I'm working on a problem from my introduction to mathematical statistics course. So far, I've done the following work:
Let $X_{1},...,X_{m}$ and $Y_{1},...,Y_{n}$ be independent samples form the Bernoulli distribution with unknown parameter $p \in [0,1]$.
i) Prove that $(\bar{X}+\bar{Y})/2$ and $(\sum_{i=1}^{m}X_{i}+\sum_{j=1}^{n}Y_{j})/(m+n)$ are unbiased estimators for $p$.
ii) Which of these two estimators is preferable (if $m \neq n$)?\
Solution i) First we state the definition of an unbiased estimator. An estimator T is called unbiased for the estimation of $g(\theta)$ if $E_{\theta}T=g(\theta)$ for all $\theta \in \Theta$. The bias is defined as $E_{\theta}T-g(\theta).$
We now compute $E_{p}(\bar{X}+\bar{Y})/2$ as follows, \begin{equation} \begin{split} E_{p}(\bar{X}+\bar{Y})/2 &= \frac{1}{m}\sum_{i=1}^{m}E_{p}\frac{X_{i}}{2} + \frac{1}{n}\sum_{j=1}^{n}E_{p}\frac{Y_{i}}{2}\\ &= \frac{1}{m}m\frac{1}{2}p+\frac{1}{n}n\frac{1}{2}p\\ &= \frac{1}{2}p+\frac{1}{2}p\\ &=p, \end{split} \end{equation} which is equal to $g(p)$ and therefore this estimator is unbiased.
Now we look at the second estimator, $(\sum_{i=1}^{m}X_{i}+\sum_{j=1}^{n}Y_{j})/(m+n)$, and proceed as before. \begin{equation} \begin{split} E_{p}\left((\sum_{i=1}^{m}X_{i}+\sum_{j=1}^{n}Y_{j})/(m+n)\right) &= \frac{1}{m+n}E_{p}\left(\sum_{i=1}^{m}X_{i}+\sum_{j=1}^{n}Y_{j}\right)\\ &= \frac{1}{m+n}(mp+np)\\ &=\frac{p(m+n)}{m+n}\\ &= p, \end{split} \end{equation} which again is equal to $g(p)$ and therefore this estimator is unbiased.
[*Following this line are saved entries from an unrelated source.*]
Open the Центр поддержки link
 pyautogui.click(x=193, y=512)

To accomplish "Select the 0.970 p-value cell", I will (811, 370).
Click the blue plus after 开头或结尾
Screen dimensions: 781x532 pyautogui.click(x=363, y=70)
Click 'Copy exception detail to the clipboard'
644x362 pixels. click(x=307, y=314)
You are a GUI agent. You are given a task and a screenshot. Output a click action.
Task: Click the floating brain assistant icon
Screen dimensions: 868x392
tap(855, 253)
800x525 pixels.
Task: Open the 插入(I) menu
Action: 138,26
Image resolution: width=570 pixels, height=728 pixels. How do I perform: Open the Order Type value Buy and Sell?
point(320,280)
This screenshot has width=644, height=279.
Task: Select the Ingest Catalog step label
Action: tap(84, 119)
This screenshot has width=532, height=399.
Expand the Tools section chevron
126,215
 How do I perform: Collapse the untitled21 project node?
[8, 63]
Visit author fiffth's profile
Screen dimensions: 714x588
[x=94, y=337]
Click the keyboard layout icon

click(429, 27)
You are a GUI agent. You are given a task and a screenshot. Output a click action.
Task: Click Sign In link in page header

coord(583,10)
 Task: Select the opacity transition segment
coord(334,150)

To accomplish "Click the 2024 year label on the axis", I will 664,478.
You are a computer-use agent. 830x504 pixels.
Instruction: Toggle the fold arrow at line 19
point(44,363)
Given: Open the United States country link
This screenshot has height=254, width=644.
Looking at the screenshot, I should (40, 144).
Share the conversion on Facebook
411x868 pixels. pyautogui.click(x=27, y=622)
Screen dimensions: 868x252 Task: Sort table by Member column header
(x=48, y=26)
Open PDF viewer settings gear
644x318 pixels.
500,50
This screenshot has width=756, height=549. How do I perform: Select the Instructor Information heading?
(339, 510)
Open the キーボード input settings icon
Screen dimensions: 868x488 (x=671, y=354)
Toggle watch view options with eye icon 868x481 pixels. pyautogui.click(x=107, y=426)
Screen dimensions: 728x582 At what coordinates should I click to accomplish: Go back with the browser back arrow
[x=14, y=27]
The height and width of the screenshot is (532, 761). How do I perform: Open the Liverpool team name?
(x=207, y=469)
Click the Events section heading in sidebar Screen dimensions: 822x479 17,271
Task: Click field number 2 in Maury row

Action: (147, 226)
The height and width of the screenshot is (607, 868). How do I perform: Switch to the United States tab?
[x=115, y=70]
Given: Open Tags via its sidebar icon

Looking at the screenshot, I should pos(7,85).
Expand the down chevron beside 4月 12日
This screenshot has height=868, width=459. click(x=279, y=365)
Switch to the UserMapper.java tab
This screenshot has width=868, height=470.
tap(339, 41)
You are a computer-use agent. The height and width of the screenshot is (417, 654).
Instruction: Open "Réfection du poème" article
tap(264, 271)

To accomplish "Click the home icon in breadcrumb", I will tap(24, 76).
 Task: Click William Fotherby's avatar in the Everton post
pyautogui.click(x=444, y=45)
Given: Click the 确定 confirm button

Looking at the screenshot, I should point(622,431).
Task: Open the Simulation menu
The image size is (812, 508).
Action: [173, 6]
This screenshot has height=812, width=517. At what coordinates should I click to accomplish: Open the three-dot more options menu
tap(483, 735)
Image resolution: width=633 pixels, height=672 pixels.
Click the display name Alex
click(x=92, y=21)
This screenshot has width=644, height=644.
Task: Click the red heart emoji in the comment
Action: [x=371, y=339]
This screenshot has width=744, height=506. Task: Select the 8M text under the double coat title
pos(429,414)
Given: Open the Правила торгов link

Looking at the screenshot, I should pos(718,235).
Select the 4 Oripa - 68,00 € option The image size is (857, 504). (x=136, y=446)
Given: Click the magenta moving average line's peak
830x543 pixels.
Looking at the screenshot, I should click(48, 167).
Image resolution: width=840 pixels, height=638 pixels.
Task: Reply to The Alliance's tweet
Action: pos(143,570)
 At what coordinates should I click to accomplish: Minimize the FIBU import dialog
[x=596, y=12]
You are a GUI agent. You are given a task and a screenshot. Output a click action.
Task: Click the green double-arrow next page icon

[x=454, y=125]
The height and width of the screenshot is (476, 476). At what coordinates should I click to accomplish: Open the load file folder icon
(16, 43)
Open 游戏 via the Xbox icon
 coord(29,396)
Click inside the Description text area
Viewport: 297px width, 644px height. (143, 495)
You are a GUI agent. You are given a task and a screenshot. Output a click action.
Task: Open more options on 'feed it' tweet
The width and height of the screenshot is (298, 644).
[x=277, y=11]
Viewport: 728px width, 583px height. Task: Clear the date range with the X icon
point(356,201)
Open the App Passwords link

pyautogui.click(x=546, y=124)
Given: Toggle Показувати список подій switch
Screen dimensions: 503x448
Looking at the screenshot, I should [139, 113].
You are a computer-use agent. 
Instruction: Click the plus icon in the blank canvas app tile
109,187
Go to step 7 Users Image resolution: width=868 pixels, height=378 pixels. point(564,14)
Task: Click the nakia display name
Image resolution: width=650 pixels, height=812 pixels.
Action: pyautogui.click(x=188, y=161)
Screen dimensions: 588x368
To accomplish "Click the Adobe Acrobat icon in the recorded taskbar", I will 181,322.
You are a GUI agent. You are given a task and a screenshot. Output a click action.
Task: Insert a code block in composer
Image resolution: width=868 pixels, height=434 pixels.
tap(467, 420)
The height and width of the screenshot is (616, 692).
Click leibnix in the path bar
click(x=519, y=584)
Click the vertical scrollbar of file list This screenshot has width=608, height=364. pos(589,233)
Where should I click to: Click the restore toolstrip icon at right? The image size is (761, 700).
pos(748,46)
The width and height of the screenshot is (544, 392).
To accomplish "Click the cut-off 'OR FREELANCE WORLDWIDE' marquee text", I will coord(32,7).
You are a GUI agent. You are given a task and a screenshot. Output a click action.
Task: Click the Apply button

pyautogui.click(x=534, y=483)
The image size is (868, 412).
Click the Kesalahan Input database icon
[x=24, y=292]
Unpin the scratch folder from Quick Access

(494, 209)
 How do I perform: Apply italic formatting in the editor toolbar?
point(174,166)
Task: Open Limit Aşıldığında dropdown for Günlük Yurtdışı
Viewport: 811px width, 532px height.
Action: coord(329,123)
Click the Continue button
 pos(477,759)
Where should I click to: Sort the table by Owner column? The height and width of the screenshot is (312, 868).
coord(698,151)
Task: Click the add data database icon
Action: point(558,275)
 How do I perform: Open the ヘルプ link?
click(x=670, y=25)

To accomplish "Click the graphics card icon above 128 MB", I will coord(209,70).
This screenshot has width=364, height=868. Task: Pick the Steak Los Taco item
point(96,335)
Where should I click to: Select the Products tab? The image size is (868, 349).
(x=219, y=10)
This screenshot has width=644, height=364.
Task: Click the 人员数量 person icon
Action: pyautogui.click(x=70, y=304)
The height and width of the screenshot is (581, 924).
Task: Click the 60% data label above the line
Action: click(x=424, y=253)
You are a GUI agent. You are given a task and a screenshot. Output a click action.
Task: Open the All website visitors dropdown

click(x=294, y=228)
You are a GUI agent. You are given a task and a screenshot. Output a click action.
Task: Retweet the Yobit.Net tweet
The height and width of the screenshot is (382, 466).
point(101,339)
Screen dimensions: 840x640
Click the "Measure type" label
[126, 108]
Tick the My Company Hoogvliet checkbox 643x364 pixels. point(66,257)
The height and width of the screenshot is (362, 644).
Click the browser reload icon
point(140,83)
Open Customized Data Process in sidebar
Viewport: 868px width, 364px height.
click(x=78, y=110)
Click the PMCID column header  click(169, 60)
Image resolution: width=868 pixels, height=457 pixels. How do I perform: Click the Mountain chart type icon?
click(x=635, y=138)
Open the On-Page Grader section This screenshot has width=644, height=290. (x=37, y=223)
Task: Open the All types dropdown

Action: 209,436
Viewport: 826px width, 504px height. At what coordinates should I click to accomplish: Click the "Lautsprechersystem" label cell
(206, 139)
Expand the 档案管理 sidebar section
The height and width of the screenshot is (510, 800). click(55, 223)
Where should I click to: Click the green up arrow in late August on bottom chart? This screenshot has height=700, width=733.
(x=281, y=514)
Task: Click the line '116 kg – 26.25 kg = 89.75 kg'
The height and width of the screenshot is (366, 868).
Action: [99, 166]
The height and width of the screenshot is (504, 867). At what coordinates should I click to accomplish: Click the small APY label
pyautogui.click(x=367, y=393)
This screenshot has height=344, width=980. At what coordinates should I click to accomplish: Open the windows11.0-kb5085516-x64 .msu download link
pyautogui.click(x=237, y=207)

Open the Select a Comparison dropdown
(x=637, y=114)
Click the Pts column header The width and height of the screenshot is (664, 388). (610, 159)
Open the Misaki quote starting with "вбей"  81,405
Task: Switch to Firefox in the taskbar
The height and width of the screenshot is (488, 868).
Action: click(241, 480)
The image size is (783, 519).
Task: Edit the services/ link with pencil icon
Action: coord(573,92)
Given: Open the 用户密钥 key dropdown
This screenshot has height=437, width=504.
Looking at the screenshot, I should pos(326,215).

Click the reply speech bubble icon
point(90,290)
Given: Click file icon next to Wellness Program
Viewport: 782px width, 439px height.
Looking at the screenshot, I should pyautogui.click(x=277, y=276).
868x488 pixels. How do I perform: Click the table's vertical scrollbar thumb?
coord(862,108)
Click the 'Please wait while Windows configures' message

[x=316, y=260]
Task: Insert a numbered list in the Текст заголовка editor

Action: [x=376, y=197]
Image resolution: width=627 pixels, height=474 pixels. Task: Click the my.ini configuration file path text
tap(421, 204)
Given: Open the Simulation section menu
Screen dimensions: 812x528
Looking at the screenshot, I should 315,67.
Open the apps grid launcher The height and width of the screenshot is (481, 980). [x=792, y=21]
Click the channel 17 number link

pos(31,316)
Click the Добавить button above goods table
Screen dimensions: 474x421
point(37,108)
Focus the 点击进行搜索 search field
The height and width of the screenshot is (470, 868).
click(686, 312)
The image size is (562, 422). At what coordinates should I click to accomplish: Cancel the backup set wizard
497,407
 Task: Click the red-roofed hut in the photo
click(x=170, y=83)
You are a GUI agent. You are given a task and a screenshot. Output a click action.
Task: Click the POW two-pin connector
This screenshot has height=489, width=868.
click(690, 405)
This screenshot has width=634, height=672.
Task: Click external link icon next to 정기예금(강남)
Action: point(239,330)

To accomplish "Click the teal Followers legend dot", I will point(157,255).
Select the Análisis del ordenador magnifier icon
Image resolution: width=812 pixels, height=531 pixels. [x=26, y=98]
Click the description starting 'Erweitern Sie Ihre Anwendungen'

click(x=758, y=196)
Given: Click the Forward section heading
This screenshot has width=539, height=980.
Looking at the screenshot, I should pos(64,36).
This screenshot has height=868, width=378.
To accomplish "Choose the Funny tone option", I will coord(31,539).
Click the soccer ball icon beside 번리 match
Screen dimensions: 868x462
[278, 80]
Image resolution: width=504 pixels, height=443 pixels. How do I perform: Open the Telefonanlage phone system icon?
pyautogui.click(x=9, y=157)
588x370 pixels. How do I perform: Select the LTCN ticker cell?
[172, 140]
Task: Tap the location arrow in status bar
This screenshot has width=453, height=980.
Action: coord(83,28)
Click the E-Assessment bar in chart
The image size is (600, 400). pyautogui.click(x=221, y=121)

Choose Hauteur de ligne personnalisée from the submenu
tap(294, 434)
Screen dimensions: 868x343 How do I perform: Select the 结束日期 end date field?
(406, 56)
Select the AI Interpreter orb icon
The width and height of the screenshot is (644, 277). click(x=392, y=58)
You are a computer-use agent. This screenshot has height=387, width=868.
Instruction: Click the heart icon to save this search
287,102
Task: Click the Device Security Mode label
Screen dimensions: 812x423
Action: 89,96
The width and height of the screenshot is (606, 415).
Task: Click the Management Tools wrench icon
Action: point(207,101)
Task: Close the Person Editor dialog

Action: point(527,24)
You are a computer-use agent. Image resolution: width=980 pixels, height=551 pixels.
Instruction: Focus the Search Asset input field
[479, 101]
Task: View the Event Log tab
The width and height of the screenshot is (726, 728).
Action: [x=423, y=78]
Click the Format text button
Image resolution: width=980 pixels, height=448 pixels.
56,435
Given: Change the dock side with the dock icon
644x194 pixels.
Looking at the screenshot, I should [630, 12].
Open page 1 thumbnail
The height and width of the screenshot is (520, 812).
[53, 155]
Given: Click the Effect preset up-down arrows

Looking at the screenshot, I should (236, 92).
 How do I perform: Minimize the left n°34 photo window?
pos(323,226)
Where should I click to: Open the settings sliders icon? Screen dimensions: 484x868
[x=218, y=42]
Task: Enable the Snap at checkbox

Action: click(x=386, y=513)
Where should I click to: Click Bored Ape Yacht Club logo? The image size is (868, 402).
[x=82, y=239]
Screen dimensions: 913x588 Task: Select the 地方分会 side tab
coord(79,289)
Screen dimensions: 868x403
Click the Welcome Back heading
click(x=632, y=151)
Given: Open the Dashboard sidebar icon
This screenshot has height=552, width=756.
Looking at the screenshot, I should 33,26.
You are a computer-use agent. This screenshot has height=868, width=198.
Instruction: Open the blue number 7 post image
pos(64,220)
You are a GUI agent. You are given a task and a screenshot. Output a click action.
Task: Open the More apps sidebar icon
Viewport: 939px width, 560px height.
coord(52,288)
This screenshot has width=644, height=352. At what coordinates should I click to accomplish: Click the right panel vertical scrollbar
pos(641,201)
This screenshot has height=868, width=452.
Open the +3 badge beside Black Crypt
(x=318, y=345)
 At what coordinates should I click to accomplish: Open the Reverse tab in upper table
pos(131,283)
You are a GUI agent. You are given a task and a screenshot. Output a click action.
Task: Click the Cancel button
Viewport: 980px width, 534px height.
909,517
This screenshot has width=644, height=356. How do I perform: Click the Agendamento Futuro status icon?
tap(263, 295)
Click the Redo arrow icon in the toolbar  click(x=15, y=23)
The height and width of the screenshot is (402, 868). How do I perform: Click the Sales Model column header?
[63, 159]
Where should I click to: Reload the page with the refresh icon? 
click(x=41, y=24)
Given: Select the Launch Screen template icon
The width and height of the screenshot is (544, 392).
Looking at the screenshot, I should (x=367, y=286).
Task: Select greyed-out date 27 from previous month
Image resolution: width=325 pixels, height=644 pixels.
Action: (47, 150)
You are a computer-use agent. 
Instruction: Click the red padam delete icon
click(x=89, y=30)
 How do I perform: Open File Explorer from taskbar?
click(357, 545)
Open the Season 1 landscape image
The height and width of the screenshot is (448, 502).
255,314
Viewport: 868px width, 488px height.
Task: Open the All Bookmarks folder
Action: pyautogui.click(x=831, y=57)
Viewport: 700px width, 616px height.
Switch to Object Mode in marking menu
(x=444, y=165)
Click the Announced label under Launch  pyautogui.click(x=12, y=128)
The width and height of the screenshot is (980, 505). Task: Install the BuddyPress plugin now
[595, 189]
Solution ii) In order to determine which of the given estimators is preferable, we desire the smallest possible mean square error (MSE). The MSE is defined as $$MSE(\theta;T)=E_{\theta}||T-g(\theta)||^{2}.$$
So this is my work so far. I still don't quite understand the meaning of the estimators. Let alone, work out which one is more preferable. I've just try to work from the definition and I think my solution for i) works but I'm not sure. But for ii) I've truely no idea where to start. Any suggestions would be much appreciated!
Observe that the mean squared error can be expanded as (using linearity of expectation): $$ \mathrm{MSE}(\theta; T) = \mathbb{E}(T^2) + \mathbb{E}(g(\theta)^2) -2 \mathbb{E}(T g(\theta)) $$
In your case, $g(\theta)$ is just the population mean $p$, and additionally $\mathbb{E}(T) = p$, so we may rewrite
$$ \mathrm{MSE} = \mathbb{E}(T^2) + p^2 - 2p\mathbb{E}(T) = \mathbb{E}(T^2) - p^2 = \mathbb{E}(T^2) - [\mathbb{E}(T)]^2 = \mathrm{Var}(T). $$
It is then straightforward to calculate which of the two estimators has minimum variance, using the fact that $X_i, Y_i$ are all independent. For example, for the estimator $\frac{\bar{X} + \bar{Y}}{2}$, we get
$$ \mathrm{Var}\left(\frac{\bar{X} + \bar{Y}}{2}\right) = \mathrm{Var}\left(\frac{1}{2m} \sum_{i=1}^m X_i + \frac{1}{2n} \sum_{i=1}^n Y_i \right) = \frac{1}{4m^2} \sum_{i=1}^m \mathrm{Var}(X_i) + \frac{1}{4n^2} \sum_{i=1}^n \mathrm{Var}(Y_i) \\ = p(1 - p) \left( \frac{1}{4m} + \frac{1}{4n} \right) $$
where we've used the independence of all $X_i, Y_i$ to interchange variance with summation, the property that $\mathrm{Var}(aX) = a^2 \mathrm{Var}(X)$ when $a$ is a constant, and the fact that all variables are identically distributed as $\mathrm{Bernoulli}(p)$ to pull out the common factor $p(1 - p)$ out of the sum.